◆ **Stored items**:
+-------+

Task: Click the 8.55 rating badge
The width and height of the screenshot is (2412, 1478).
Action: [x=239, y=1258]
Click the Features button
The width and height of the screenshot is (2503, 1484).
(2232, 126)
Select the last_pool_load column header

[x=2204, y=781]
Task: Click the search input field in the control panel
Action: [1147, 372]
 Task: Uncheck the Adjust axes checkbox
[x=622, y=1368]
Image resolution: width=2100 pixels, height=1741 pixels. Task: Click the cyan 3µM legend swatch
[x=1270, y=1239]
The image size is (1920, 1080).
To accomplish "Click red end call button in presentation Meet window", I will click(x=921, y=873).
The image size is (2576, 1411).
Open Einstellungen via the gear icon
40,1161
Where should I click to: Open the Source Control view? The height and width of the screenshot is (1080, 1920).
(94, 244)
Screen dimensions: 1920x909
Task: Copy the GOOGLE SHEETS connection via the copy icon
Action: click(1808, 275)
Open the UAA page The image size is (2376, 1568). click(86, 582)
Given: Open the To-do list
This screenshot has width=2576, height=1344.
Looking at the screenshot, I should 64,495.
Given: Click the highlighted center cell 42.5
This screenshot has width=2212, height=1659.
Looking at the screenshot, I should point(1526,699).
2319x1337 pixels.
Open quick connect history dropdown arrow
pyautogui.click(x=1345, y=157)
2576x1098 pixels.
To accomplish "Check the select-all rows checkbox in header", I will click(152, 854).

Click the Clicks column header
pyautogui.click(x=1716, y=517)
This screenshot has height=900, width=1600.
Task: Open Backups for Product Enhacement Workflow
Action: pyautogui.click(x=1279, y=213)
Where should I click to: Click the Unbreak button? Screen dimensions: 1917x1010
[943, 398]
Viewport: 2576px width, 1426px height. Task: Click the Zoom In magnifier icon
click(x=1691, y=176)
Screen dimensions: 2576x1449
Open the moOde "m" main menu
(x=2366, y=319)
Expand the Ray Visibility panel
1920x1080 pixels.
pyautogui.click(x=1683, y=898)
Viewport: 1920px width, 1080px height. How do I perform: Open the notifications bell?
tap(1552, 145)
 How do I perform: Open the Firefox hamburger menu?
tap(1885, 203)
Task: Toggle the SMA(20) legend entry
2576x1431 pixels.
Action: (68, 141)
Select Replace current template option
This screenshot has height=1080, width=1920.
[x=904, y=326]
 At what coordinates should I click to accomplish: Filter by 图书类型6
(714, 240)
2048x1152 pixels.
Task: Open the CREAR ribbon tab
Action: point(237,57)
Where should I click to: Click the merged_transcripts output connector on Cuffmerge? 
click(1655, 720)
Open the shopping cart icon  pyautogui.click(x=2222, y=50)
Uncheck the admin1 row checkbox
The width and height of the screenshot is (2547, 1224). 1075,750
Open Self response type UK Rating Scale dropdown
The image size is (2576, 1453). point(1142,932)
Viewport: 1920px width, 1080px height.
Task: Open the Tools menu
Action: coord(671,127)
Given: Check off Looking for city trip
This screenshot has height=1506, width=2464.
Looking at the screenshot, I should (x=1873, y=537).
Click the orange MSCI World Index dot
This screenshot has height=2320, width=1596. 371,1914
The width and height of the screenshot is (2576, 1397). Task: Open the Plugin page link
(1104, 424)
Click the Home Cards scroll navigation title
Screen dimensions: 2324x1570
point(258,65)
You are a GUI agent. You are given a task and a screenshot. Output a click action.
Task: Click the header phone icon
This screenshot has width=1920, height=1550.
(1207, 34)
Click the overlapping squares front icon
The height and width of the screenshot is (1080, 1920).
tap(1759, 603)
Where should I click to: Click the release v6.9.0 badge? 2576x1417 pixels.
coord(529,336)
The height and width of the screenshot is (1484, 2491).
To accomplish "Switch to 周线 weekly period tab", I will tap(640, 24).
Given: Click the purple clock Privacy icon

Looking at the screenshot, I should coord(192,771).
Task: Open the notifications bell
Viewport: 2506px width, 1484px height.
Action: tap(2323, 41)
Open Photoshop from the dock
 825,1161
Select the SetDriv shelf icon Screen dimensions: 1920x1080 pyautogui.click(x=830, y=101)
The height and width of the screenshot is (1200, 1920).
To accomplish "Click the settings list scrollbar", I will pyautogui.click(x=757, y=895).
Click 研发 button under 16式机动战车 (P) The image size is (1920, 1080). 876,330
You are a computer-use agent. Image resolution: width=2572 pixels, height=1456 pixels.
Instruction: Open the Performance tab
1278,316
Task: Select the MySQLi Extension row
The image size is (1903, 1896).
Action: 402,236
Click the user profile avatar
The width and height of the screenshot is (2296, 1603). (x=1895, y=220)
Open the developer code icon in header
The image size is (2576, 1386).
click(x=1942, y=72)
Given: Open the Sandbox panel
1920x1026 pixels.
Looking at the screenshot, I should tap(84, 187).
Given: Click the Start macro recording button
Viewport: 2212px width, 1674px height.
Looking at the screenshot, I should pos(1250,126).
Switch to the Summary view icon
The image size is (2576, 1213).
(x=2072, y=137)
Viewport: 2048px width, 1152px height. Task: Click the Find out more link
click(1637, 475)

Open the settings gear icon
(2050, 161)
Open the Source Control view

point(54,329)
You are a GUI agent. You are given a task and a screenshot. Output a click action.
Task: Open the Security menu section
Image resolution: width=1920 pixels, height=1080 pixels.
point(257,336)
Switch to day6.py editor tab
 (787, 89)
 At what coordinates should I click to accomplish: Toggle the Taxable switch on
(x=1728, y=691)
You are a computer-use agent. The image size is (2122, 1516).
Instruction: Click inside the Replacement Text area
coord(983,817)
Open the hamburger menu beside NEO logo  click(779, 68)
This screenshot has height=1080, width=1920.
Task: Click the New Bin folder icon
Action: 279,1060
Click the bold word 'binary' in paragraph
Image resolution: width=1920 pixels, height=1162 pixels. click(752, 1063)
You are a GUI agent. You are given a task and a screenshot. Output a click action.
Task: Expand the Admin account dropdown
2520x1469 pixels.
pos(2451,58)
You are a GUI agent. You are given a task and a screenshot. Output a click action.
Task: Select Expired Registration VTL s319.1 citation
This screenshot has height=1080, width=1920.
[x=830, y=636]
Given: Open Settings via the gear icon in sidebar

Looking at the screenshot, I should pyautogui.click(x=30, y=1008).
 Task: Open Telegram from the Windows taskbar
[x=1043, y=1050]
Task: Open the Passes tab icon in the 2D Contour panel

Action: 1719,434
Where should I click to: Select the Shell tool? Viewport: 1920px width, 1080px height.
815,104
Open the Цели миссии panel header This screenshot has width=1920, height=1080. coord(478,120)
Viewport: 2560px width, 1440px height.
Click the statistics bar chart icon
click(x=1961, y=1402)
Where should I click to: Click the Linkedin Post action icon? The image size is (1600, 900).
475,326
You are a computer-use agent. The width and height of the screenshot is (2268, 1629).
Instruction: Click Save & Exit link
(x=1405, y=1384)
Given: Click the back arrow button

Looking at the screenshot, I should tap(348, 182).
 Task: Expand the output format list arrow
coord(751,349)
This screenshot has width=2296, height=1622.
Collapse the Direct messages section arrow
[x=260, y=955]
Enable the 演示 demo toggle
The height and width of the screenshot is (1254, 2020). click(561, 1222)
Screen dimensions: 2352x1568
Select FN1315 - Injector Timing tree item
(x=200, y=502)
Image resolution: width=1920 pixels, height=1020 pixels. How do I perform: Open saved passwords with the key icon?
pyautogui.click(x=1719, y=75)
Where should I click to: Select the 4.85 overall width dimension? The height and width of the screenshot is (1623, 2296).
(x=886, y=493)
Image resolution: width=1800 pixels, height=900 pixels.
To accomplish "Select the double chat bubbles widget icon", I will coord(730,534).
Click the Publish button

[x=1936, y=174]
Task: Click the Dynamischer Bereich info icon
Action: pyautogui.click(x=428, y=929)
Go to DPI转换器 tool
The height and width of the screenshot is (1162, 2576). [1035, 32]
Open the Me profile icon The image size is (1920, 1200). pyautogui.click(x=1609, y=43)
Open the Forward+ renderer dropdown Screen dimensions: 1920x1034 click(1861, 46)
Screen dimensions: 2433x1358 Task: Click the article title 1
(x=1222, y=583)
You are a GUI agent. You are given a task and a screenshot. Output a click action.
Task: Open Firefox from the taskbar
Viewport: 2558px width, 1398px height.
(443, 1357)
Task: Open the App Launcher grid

+-------+

◆ **Exercise directions**:
Your task is to find each line in the entries that contains the string "computer" and copy it.

◆ **Expected answer**:
You are a computer-use agent. Image resolution: width=2572 pixels, height=1456 pixels.
You are a computer-use agent. The image size is (2122, 1516).
You are a computer-use agent. The width and height of the screenshot is (2268, 1629).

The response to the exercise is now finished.